Schmidt: Where do you hope to see the field go in the next five years?
Digeser: When the Associate Editors and I first conceptualized Studies in Late Antiquity, we wanted to create a platform for scholarship that would put global scholars in dialogue with one another regarding the late ancient world. As educators based in California, which has prominent world history programs in secondary schools and universities, many of us were frustrated by the parochial character of our own scholarly discipline. We have also become increasingly and painfully aware of the gender, racial and regional imbalances in our field.
For this reason, we put together an editorial board of whom one-third are scholars from outside the US and over half are women. We also make sure that no issue goes to press without significant input from women authors and reviewers. But we still have a long way to go. Although our authors have hailed from North America (both Canada and the US), Australia, New Zealand, Europe, Georgia, and Israel, until now we have lacked research contributions from Central or East Asia, or the continents of South America and Africa. We are not particularly unique among our peer publications in this regard, but I would like to see the world of scholarship become more integrated. I would also like us to publish research from a more racially diverse body of authors. As scholars, many of us have become increasingly aware of how we assume a “white gaze” on the part of the late ancient people we study. Good scholarship and good professional citizenship require us to work much harder to diversify our field.
Schmidt: What recent SLA articles are you excited about?
Digeser: We have published so much great scholarship lately, that it’s hard to choose! Grace Stafford’s article on women’s pilgrimage (SLA 3.2) is definitely a highlight: such an innovative, sensitive reading of material evidence and architecture to imagine women as full and frequent participants in these late ancient ritual excursions. The special issue edited by Julia Hillner on clerical exile (SLA 3.3) brought us fully into the world of digital humanities publications. Most recently, Blossom Stefaniw’s Viewpoint essay on feminist historiography (4.3) has been a blockbuster. Her penetrating critique of contemporary historiography garnered the attention of late ancient scholars (and beyond) in a wide range of venues, from Yale’s Late Antiquity Reading Group and—via Twitter—to scholars and followers of all eras of history around the globe, including Japan and South America.
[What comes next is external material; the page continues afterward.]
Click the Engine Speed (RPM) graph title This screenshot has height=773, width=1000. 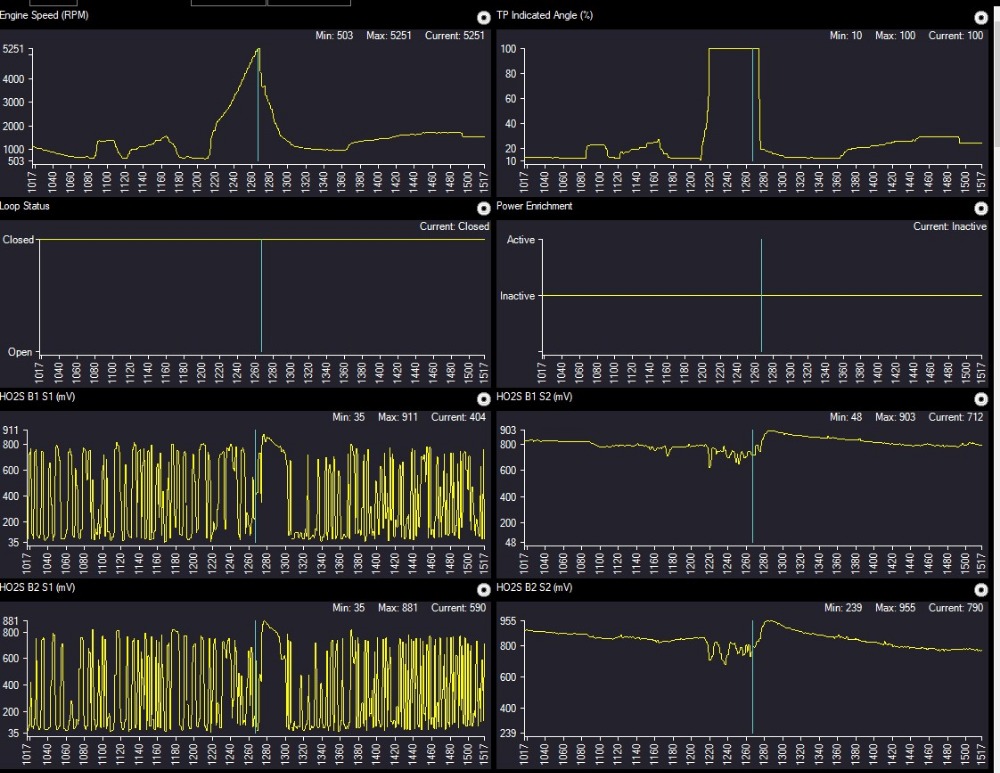tap(46, 16)
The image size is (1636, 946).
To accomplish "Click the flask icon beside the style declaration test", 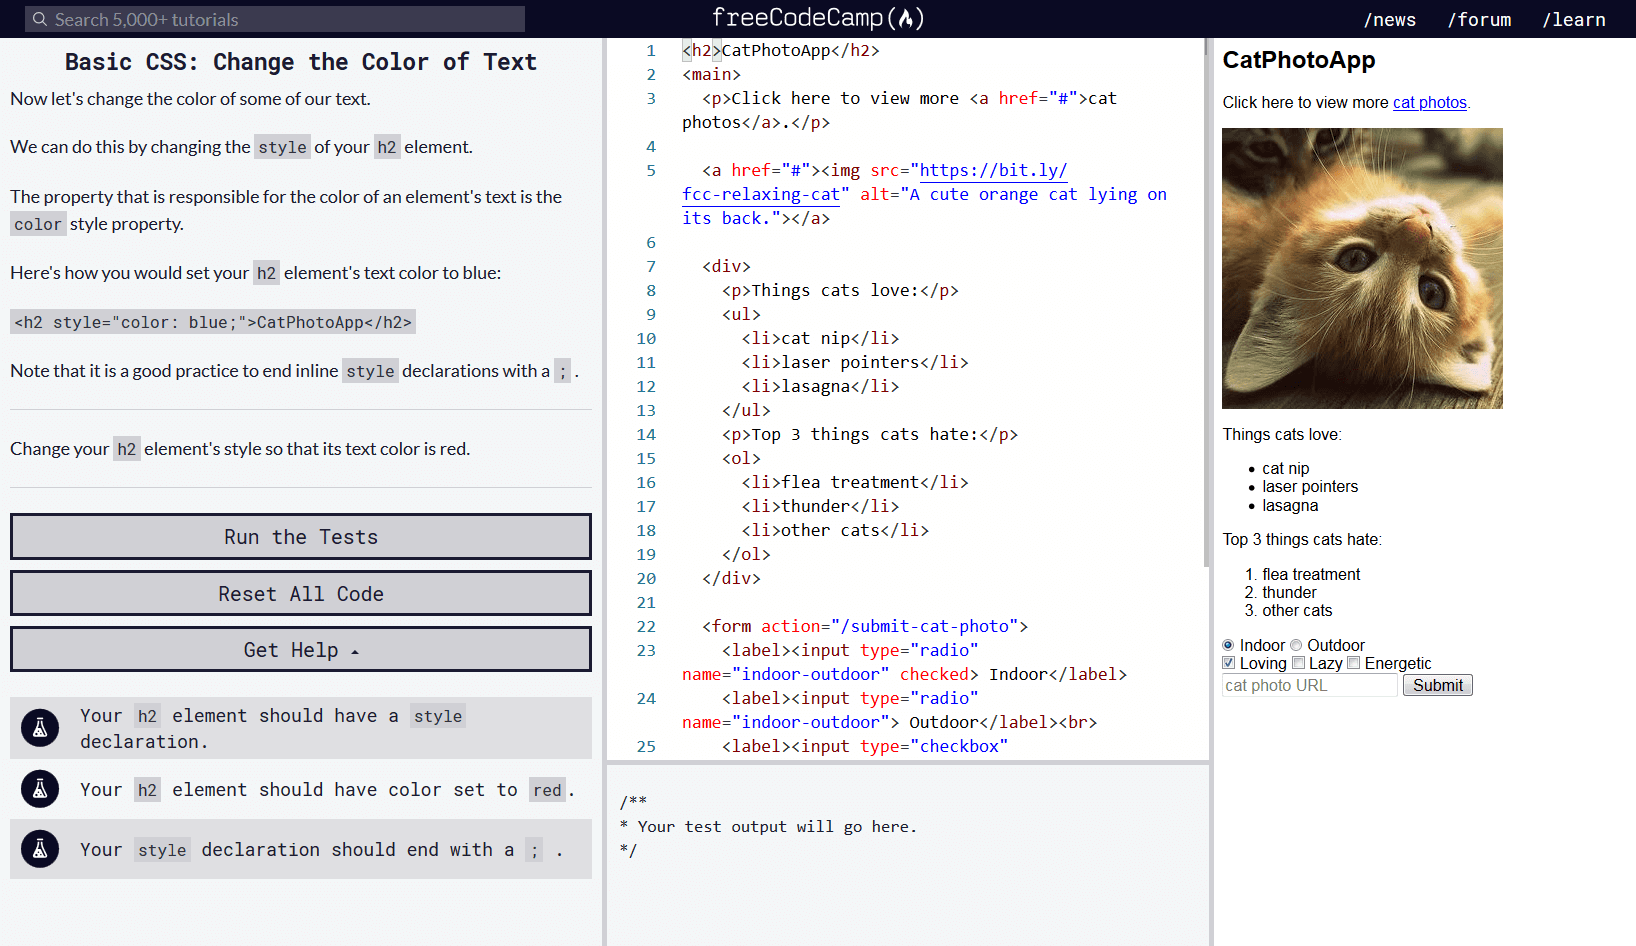I will click(40, 728).
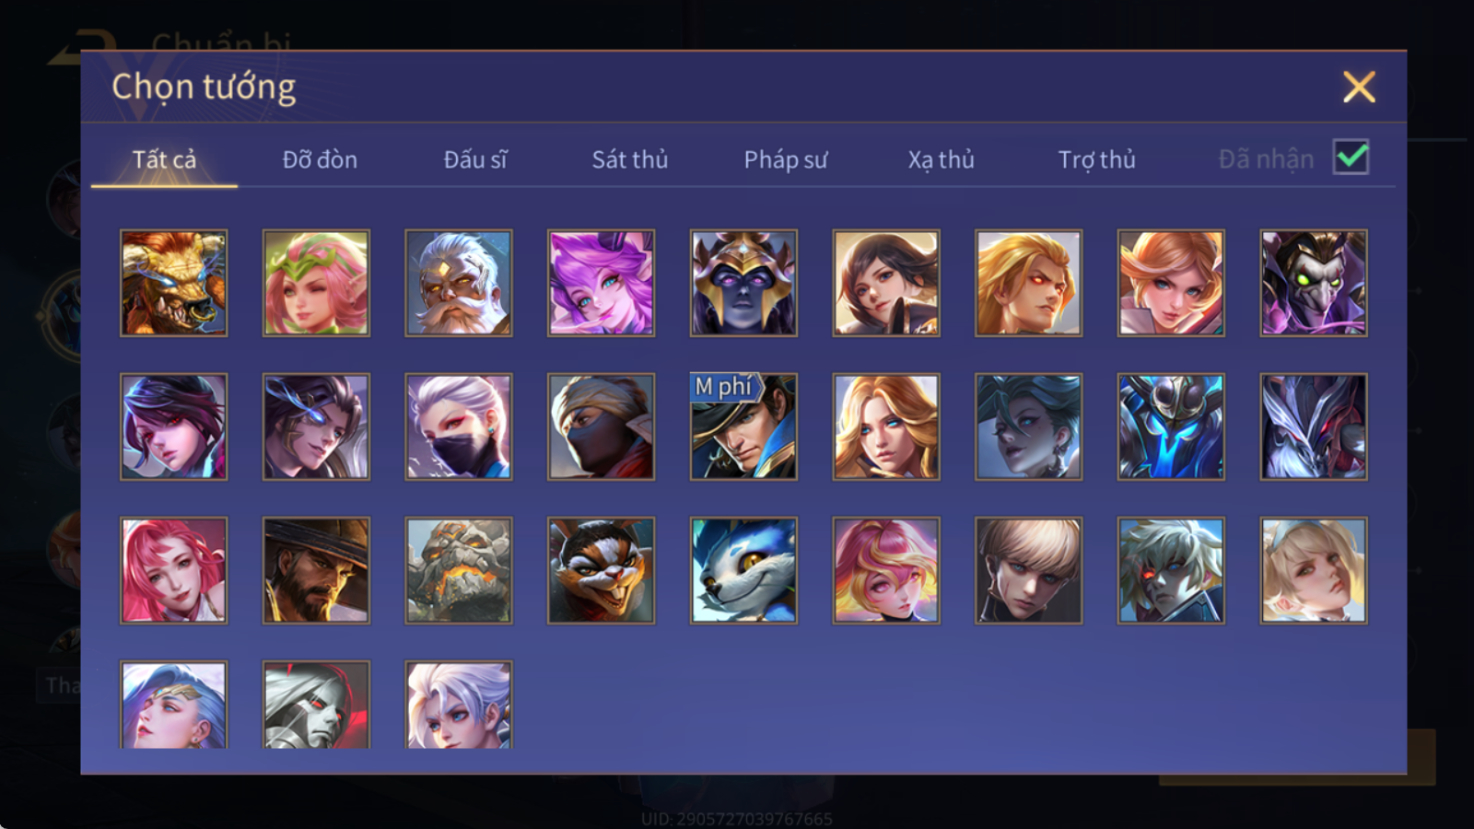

Schmidt: Having now helmed a journal, you’ve seen how academic publishing works from a different vantage point than many scholars. How has that changed your perspectives on scholarly communication?
Digeser: More than anything else, editing SLA has opened my eyes to the privileges and responsibilities that comes with being an editor of a major journal such as SLA. People often talk about how senior scholars tend to serve as “gate-keepers” to the field, keeping the discipline on the straight and narrow, conforming to their idea of what is good or right. I would much rather be a nexus builder, putting people and their ideas in touch with one another, whether within our virtual pages or in the seminars, offices, libraries and classrooms where our scholarship will be read.